Pros and cons of using Code Generation

+ Implementation speed

It's super fast to implement a large API like Responses API using Code Generation. Even though top-level types of the API are hand-crafted, they use so many smaller generated types, it would take very long to implement myself.

+ The generated types are structured

OpenAPI spec is provided by OpenAPI - it has all the insights on the DB scheme used by OpenAI. It may contain insights about the schemes future which we, as an outside developers, may not be able to see.

For example, a generated EasyInputMessage type is used in both Responses and Evals APIs.

- OpenAI lags behind

OpenAI doesn't update the OpenAPI spec too frequently, which may lead to a nede to extract a generated type.
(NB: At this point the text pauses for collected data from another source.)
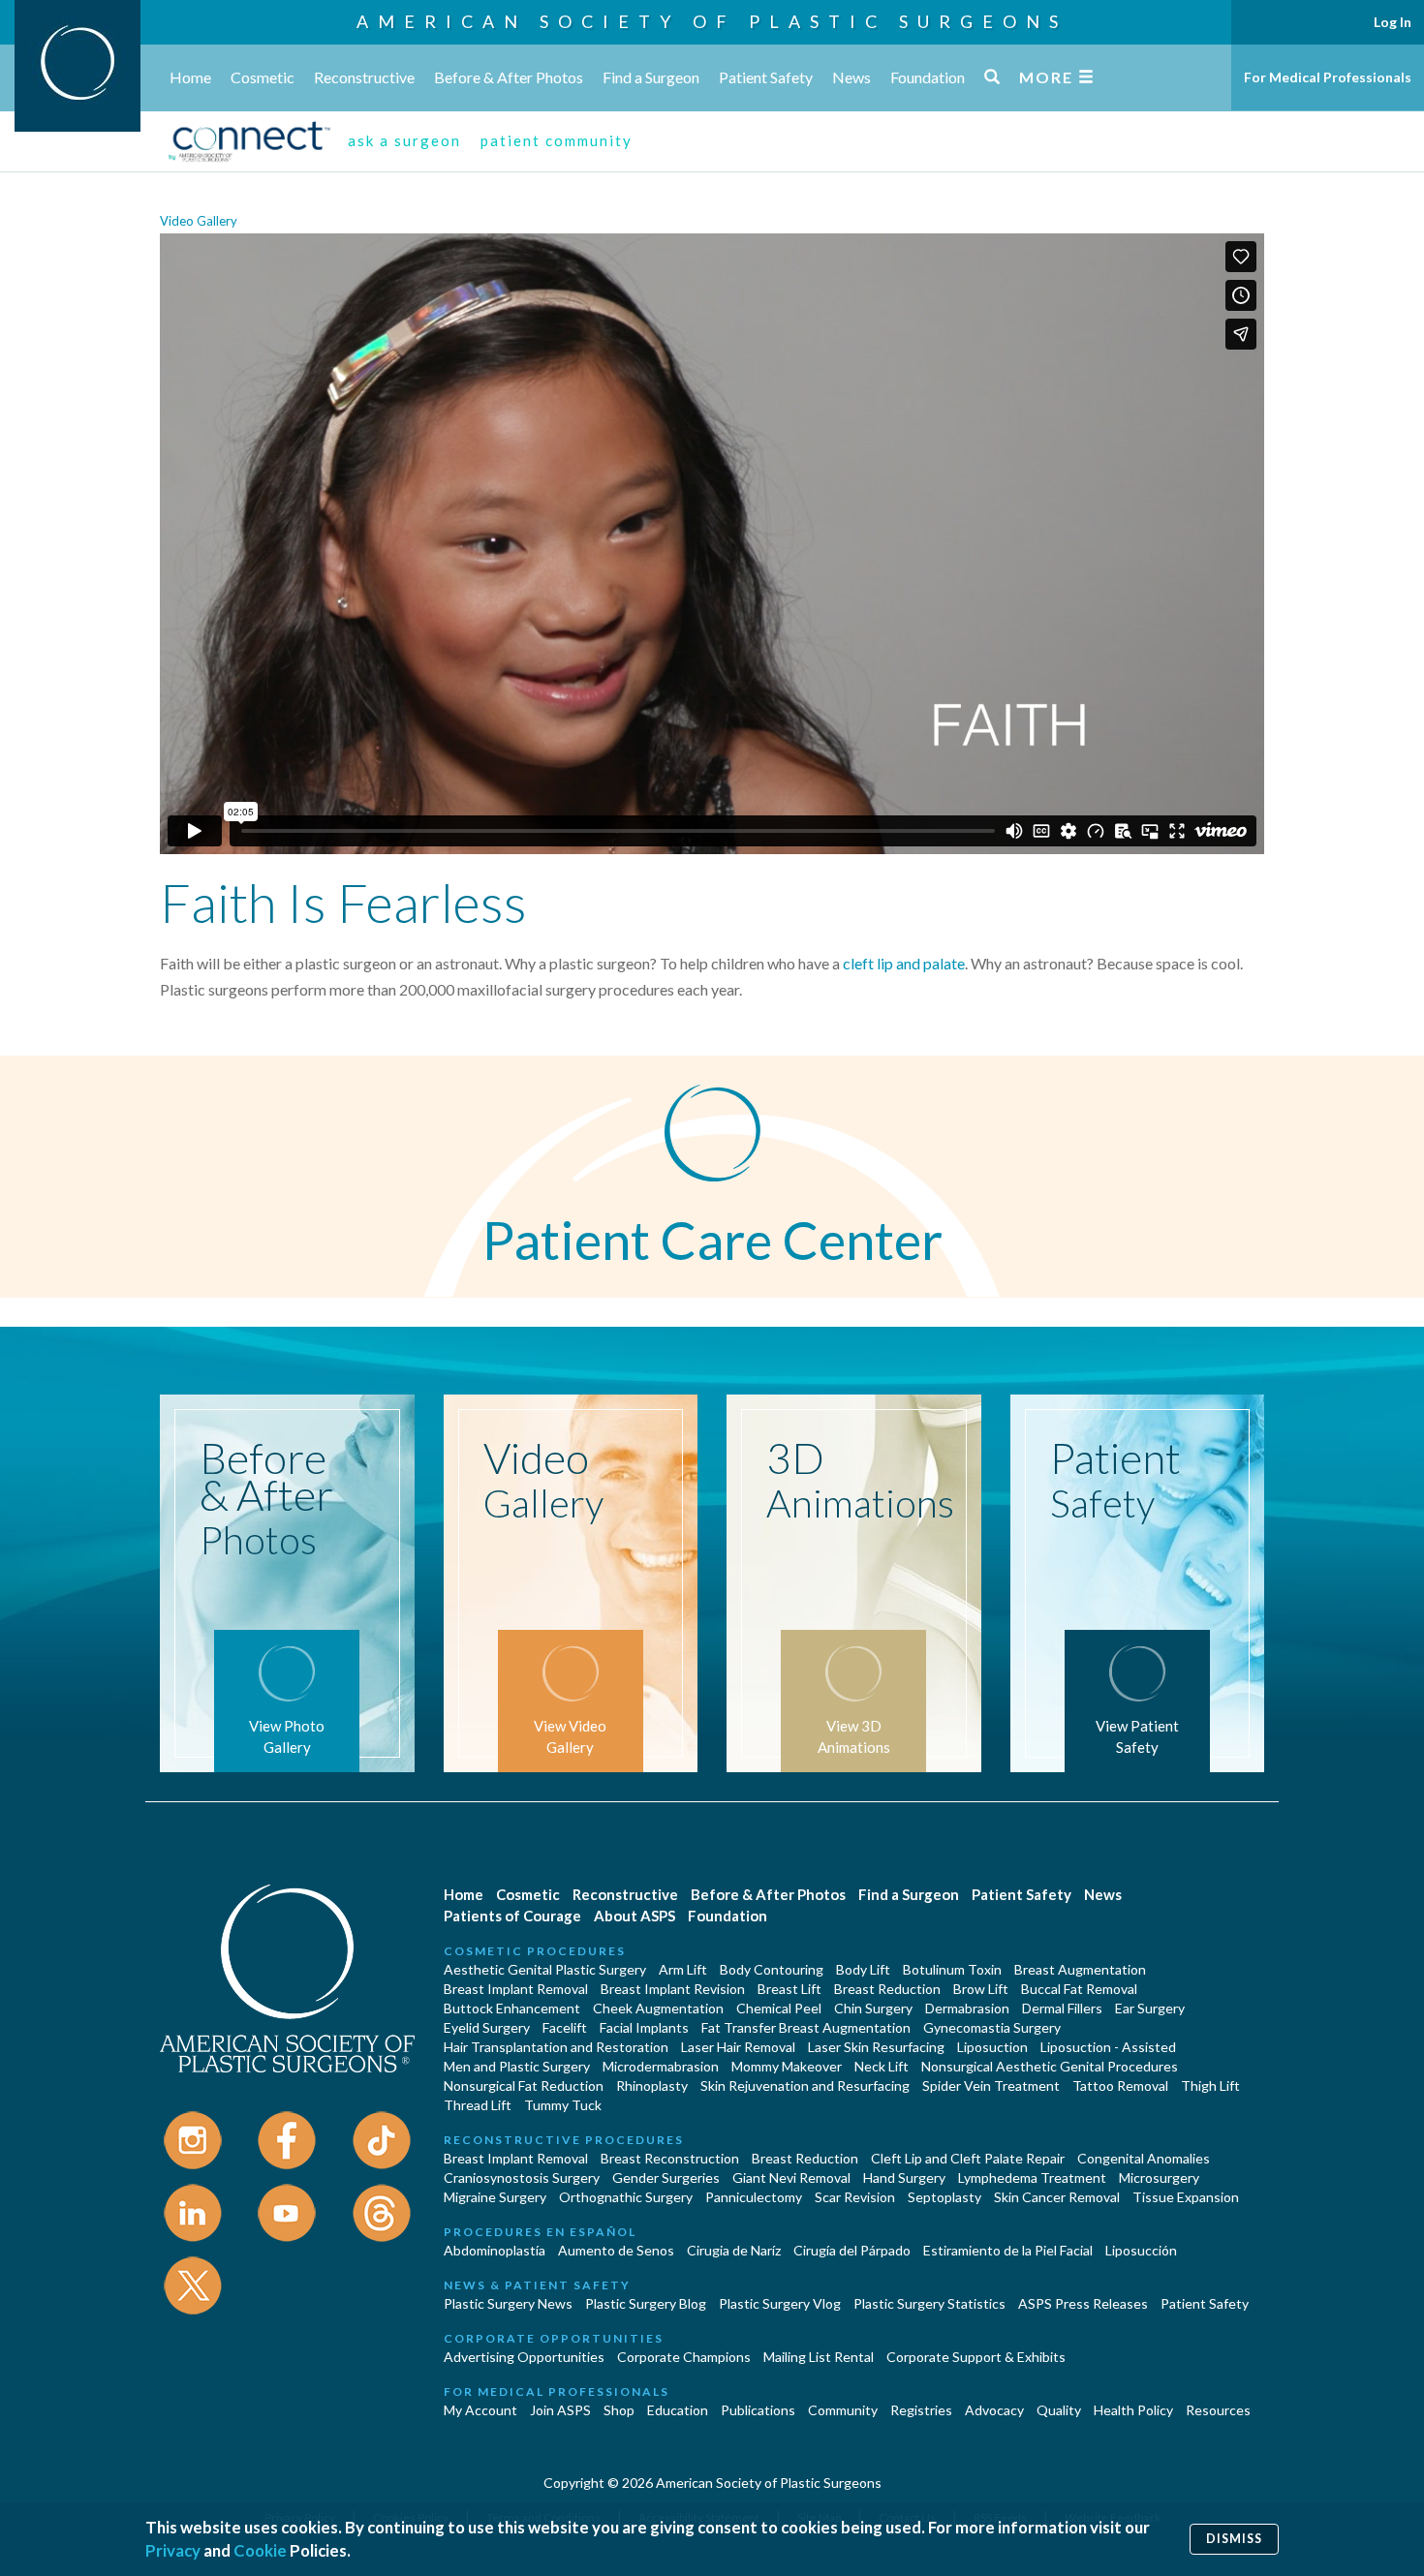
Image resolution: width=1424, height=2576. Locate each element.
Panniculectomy (753, 2197)
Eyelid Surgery (487, 2027)
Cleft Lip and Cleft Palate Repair (968, 2158)
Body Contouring (771, 1969)
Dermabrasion (967, 2008)
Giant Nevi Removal (791, 2177)
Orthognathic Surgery (626, 2197)
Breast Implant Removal (516, 1988)
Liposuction (992, 2047)
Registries (921, 2410)
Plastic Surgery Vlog (780, 2303)
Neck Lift (881, 2066)
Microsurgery (1159, 2177)
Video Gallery (198, 221)
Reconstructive (364, 77)
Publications (758, 2410)
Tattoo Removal (1120, 2085)
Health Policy (1133, 2410)
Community (843, 2410)
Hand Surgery (904, 2177)
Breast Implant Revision (673, 1988)
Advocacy (994, 2410)
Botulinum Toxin (952, 1969)
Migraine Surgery (495, 2197)
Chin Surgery (873, 2008)
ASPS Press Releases (1083, 2303)
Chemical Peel (778, 2008)
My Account (480, 2410)
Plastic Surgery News (508, 2303)
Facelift (564, 2027)
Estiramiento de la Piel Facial (1008, 2250)
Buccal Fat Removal (1079, 1988)
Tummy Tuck (563, 2105)
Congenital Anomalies (1143, 2158)
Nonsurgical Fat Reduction (524, 2085)
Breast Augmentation (1080, 1969)
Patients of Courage (512, 1915)
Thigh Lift (1210, 2085)
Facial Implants (644, 2027)
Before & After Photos (508, 77)
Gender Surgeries (666, 2177)
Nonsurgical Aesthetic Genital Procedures (1049, 2066)
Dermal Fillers (1062, 2008)
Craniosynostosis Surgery (522, 2177)
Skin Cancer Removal (1057, 2197)
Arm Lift (683, 1969)
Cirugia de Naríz (734, 2250)
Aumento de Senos (616, 2250)
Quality (1059, 2410)
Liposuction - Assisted (1108, 2047)
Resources (1218, 2410)
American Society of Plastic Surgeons (712, 21)
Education (677, 2410)
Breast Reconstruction (670, 2158)
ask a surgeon (404, 140)
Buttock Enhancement (512, 2008)
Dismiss (1234, 2538)
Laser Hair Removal (738, 2047)
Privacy (173, 2550)
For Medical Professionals (1327, 77)
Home (190, 77)
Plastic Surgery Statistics (929, 2303)
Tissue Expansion (1185, 2197)
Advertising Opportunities (524, 2356)
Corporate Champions (684, 2356)
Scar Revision (855, 2197)
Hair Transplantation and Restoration (556, 2047)
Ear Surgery (1150, 2008)
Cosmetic (262, 77)
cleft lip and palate (904, 963)
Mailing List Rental (818, 2356)
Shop (619, 2410)
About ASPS (634, 1915)
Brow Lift (980, 1988)
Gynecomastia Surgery (992, 2027)
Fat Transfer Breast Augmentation (806, 2027)
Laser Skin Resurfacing (876, 2047)
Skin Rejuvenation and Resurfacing (805, 2085)
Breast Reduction (887, 1988)
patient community (556, 140)
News (851, 77)
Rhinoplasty (652, 2085)
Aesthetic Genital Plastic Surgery (545, 1969)
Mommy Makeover (786, 2066)
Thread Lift (477, 2105)
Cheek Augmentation (658, 2008)
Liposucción (1141, 2250)
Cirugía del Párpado (852, 2250)
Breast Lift (789, 1988)
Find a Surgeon (651, 77)
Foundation (927, 77)
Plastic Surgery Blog (645, 2303)
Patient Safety (766, 77)
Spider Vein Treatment (991, 2085)
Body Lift (863, 1969)
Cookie (260, 2550)
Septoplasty (944, 2197)
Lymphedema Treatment (1032, 2177)
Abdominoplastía (494, 2250)
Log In (1392, 22)
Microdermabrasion (661, 2066)
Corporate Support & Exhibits (976, 2356)
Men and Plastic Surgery (517, 2066)
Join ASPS (560, 2410)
- Generated code is not "beautiful"

There are drawbacks in the looks of the generated code, like enums have upper case etc., which may lead to a desire to extract a type to make the code look more user friendly.

Implementing by hand

Implementing by hand is straightforward. See ChatQuery, ChatResult and their dependant types for an example.

Implementing using Code Generation

What we generate and what we don't

  1. Currently the only thing we generate is Types. I.e. we don't generate API methods. So for example, during implementing Responses API I didn't generate ResponsesEndpoint file and its createResponse and createResponseStreaming methods.
  2. This is optional, but I haven't used generated types at the top level. In the Reponses API example, the 3 main (top level) types are CreateModelResponseQuery, ResponseObject and ResponseStreamEvent. They are all written by hand to make the API and documentation comments look good and full. What's generated are the types they depend on. CreateModelResponseQuery depends on Schemas.Includable, ResponseObject depends on Schemas.ResponseError and so on.

How to generate Types

  1. Use Swift OpenAPI Generator to generate the code using OpenAI's OpenAPI spec file. See comments at the top of Components.swift on the configuration that was used for the last generation, append your configs to that so that a new generation doesn't miss something out. I used CLI to generate the files outside of the project folder and then just copied the generated code into the project.
  2. When you've got Types.swift generated - copy only the Components enum into /Sources/OpenAI/Public/Schemas/Generated/Components.swift. Replace the existing enum. See comments at the top of Components.swift file (section "Manual operations after Types.swift file was generated") for any operations that have to be done manually after the generated code is in place. If you need to edit anything manually in Components enum - note it in the mentioned section.
  3. Use the types from Components.Schemas as you need.

What to do if a Generated Type is incomplete

Let's say you've come across an issue when a generated Types has missing fields, and the latest OpenAI-OpenAPI spec still doesn't have it implemented. Consider the constraints:

  1. We can't wait for them to update the spec, we don't even know if they are going to.
  2. We don't want to edit Components.swift, as we want to keep it easily replacable with new generations.

So, this is a case where we would extract a type.

Extracting a generated Type

If for any reason a generated Type doesn't meet your needs - you can always just extract it and edit, or just write a type manually.

If a type is a direct edit or extension of a type - put it into Sources/OpenAI/Public/Schemas/Edited/. It is preferred to keep the name and the structure of a file so that when OpenAPI spec is updated we could removed the edited file and use a generated code.

If the new type is not part of OpenAI provided spec - just name it the way you think right and put it into another folder. See Sources/OpenAI/Public/Schemas/Facade/ for examples, where new types are introduced facading the generated code to make the Responses API in Swift more friendly.